• AUFGABENDETAILS: Kannst du sämtliche Zeilen der folgenden Datensätze Zeichen für Zeichen abschreiben?

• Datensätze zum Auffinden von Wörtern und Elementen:
⟨

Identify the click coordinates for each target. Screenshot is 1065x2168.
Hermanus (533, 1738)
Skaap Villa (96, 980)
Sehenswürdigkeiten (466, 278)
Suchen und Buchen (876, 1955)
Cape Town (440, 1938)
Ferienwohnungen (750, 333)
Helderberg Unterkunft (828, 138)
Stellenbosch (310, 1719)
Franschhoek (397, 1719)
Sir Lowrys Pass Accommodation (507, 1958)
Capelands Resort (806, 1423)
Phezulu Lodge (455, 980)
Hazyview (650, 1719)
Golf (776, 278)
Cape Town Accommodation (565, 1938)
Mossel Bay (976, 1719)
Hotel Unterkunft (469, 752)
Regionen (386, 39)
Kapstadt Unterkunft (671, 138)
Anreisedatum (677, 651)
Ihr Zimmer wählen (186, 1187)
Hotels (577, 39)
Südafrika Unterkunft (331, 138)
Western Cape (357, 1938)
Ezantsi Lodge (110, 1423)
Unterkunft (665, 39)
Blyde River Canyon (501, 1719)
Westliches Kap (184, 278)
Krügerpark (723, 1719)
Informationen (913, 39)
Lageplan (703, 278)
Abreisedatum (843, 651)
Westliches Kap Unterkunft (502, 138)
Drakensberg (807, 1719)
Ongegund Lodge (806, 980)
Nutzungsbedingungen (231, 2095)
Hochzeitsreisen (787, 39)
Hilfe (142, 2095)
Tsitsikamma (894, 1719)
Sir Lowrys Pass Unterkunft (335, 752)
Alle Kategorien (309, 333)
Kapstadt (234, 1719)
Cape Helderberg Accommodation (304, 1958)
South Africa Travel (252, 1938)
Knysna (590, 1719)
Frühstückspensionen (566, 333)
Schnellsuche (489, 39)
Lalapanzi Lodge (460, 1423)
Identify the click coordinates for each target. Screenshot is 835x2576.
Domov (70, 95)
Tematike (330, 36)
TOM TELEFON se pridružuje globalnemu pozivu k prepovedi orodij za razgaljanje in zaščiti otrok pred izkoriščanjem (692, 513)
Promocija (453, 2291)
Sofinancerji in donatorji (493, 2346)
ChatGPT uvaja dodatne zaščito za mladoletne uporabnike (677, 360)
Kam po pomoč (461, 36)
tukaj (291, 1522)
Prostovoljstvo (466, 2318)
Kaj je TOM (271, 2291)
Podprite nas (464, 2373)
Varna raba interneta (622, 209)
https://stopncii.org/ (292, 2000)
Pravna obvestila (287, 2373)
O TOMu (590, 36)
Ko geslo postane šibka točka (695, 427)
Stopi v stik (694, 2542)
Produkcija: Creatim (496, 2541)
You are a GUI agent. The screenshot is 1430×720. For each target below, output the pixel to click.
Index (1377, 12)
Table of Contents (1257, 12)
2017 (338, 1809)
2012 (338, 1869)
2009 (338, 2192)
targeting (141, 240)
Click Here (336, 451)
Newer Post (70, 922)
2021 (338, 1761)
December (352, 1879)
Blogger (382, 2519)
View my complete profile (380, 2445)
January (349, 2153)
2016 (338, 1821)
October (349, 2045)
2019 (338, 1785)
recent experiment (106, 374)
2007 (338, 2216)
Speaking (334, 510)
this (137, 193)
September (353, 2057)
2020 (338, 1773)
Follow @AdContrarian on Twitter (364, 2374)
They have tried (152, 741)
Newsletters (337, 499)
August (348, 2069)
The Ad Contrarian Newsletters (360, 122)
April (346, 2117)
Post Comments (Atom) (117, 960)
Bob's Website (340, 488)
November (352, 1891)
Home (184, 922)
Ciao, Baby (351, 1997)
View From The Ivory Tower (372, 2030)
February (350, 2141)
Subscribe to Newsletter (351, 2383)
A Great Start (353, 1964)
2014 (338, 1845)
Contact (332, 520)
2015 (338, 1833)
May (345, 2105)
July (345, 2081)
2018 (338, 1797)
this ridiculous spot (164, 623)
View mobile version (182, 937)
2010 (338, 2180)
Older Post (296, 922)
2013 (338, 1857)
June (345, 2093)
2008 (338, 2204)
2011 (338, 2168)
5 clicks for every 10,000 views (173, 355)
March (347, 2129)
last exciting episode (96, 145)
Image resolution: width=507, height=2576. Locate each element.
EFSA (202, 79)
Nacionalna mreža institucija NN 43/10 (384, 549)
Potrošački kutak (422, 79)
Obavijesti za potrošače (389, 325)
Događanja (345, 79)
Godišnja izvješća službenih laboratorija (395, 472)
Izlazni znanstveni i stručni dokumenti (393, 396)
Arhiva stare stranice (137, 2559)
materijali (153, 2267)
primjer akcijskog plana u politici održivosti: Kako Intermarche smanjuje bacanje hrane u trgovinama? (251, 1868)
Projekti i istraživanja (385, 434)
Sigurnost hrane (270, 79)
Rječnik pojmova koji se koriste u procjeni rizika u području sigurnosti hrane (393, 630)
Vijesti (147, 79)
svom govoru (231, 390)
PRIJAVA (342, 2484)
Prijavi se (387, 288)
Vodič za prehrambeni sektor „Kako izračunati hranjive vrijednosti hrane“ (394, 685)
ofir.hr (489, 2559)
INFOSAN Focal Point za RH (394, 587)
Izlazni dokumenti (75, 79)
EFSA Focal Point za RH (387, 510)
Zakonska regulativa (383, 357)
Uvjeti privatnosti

⟩

• ERWARTETE ANTWORT:
Identify the click coordinates for each target. Screenshot is 1065x2168.
Hermanus (533, 1738)
Skaap Villa (96, 980)
Sehenswürdigkeiten (466, 278)
Suchen und Buchen (876, 1955)
Cape Town (440, 1938)
Ferienwohnungen (750, 333)
Helderberg Unterkunft (828, 138)
Stellenbosch (310, 1719)
Franschhoek (397, 1719)
Sir Lowrys Pass Accommodation (507, 1958)
Capelands Resort (806, 1423)
Phezulu Lodge (455, 980)
Hazyview (650, 1719)
Golf (776, 278)
Cape Town Accommodation (565, 1938)
Mossel Bay (976, 1719)
Hotel Unterkunft (469, 752)
Regionen (386, 39)
Kapstadt Unterkunft (671, 138)
Anreisedatum (677, 651)
Ihr Zimmer wählen (186, 1187)
Hotels (577, 39)
Südafrika Unterkunft (331, 138)
Western Cape (357, 1938)
Ezantsi Lodge (110, 1423)
Unterkunft (665, 39)
Blyde River Canyon (501, 1719)
Westliches Kap (184, 278)
Krügerpark (723, 1719)
Informationen (913, 39)
Lageplan (703, 278)
Abreisedatum (843, 651)
Westliches Kap Unterkunft (502, 138)
Drakensberg (807, 1719)
Ongegund Lodge (806, 980)
Nutzungsbedingungen (231, 2095)
Hochzeitsreisen (787, 39)
Hilfe (142, 2095)
Tsitsikamma (894, 1719)
Sir Lowrys Pass Unterkunft (335, 752)
Alle Kategorien (309, 333)
Kapstadt (234, 1719)
Cape Helderberg Accommodation (304, 1958)
South Africa Travel (252, 1938)
Knysna (590, 1719)
Frühstückspensionen (566, 333)
Schnellsuche (489, 39)
Lalapanzi Lodge (460, 1423)
Identify the click coordinates for each target. Screenshot is 835x2576.
Domov (70, 95)
Tematike (330, 36)
TOM TELEFON se pridružuje globalnemu pozivu k prepovedi orodij za razgaljanje in zaščiti otrok pred izkoriščanjem (692, 513)
Promocija (453, 2291)
Sofinancerji in donatorji (493, 2346)
ChatGPT uvaja dodatne zaščito za mladoletne uporabnike (677, 360)
Kam po pomoč (461, 36)
tukaj (291, 1522)
Prostovoljstvo (466, 2318)
Kaj je TOM (271, 2291)
Podprite nas (464, 2373)
Varna raba interneta (622, 209)
https://stopncii.org/ (292, 2000)
Pravna obvestila (287, 2373)
O TOMu (590, 36)
Ko geslo postane šibka točka (695, 427)
Stopi v stik (694, 2542)
Produkcija: Creatim (496, 2541)
You are a GUI agent. The screenshot is 1430×720. For each target below, output the pixel to click.
Index (1377, 12)
Table of Contents (1257, 12)
2017 (338, 1809)
2012 (338, 1869)
2009 (338, 2192)
targeting (141, 240)
Click Here (336, 451)
Newer Post (70, 922)
2021 (338, 1761)
December (352, 1879)
Blogger (382, 2519)
View my complete profile (380, 2445)
January (349, 2153)
2016 (338, 1821)
October (349, 2045)
2019 (338, 1785)
recent experiment (106, 374)
2007 (338, 2216)
Speaking (334, 510)
this (137, 193)
September (353, 2057)
2020 (338, 1773)
Follow @AdContrarian on Twitter (364, 2374)
They have tried (152, 741)
Newsletters (337, 499)
August (348, 2069)
The Ad Contrarian Newsletters (360, 122)
April (346, 2117)
Post Comments (Atom) (117, 960)
Bob's Website (340, 488)
November (352, 1891)
Home (184, 922)
Ciao, Baby (351, 1997)
View From The Ivory Tower (372, 2030)
February (350, 2141)
Subscribe to Newsletter (351, 2383)
A Great Start (353, 1964)
2014 (338, 1845)
Contact (332, 520)
2015 (338, 1833)
May (345, 2105)
July (345, 2081)
2018 (338, 1797)
this ridiculous spot (164, 623)
View mobile version (182, 937)
2010 (338, 2180)
Older Post (296, 922)
2013 (338, 1857)
June (345, 2093)
2008 (338, 2204)
2011 (338, 2168)
5 clicks for every 10,000 views (173, 355)
March (347, 2129)
last exciting episode (96, 145)
Image resolution: width=507, height=2576. Locate each element.
EFSA (202, 79)
Nacionalna mreža institucija NN 43/10 (384, 549)
Potrošački kutak (422, 79)
Obavijesti za potrošače (389, 325)
Događanja (345, 79)
Godišnja izvješća službenih laboratorija (395, 472)
Izlazni znanstveni i stručni dokumenti (393, 396)
Arhiva stare stranice (137, 2559)
materijali (153, 2267)
primjer akcijskog plana u politici održivosti: Kako Intermarche smanjuje bacanje hrane u trgovinama? (251, 1868)
Projekti i istraživanja (385, 434)
Sigurnost hrane (270, 79)
Rječnik pojmova koji se koriste u procjeni rizika u području sigurnosti hrane (393, 630)
Vijesti (147, 79)
svom govoru (231, 390)
PRIJAVA (342, 2484)
Prijavi se (387, 288)
Vodič za prehrambeni sektor „Kako izračunati hranjive vrijednosti hrane“ (394, 685)
ofir.hr (489, 2559)
INFOSAN Focal Point za RH (394, 587)
Izlazni dokumenti (75, 79)
EFSA Focal Point za RH (387, 510)
Zakonska regulativa (383, 357)
Uvjeti privatnosti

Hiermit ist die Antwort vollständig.